Son œuvre l’est tout autant. La période qui vit se dérouler la carrière de Napoléon, en vérité si courte, abonde à tel point en événements qu’elle n’a pas d’équivalent dans notre histoire. Il revint au Premier consul puis à l’Empereur de présider à la reconstruction, sur les ruines de l’Ancien Régime détruit par la Révolution, d’une société nouvelle appuyée sur de nouvelles règles juridiques, politiques et sociales. Moins éclatante que les prouesses militaires, cette refondation s’avéra plus utile et plus profitable à la nation — plus durable, également, dans ses effets, car l’édifice institutionnel qu’elle bâtit se montra d’une rare solidité et se maintint pour l’essentiel jusqu’au XXe siècle. La France érigea sur ce socle son état moderne, imitée en cela par nombre de pays européens.
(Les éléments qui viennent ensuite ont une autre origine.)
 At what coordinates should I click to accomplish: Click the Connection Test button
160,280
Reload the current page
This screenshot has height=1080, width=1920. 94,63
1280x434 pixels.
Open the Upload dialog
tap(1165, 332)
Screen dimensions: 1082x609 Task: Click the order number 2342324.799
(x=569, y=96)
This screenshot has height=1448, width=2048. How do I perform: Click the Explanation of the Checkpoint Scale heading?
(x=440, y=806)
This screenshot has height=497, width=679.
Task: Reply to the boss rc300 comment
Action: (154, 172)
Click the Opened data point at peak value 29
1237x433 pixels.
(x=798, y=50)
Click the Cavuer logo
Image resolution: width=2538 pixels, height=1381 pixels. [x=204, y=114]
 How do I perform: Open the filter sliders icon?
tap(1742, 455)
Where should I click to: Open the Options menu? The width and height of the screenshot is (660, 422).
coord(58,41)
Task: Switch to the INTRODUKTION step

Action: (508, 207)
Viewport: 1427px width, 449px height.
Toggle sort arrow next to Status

Pourquoi, avec un pareil bilan, Napoléon suscite-t-il, à côté de tant d’admiration et de fascination chez certains, une telle hostilité chez d’autres ? Pourquoi les autorités françaises ont-elles préféré rester d’une discrétion de majordome anglais durant les années 1996-2015, alors que tant de bicentenaires glorieux ne demandaient qu’à être commémorés ? Le procès en rétablissement de l’esclavage qui a été intenté à Napoléon ne peut expliquer à lui seul ce phénomène, d’autant qu’il ne débuta qu’en 2005, et que d’autres occasions avaient déjà été gâchées dans les années précédentes.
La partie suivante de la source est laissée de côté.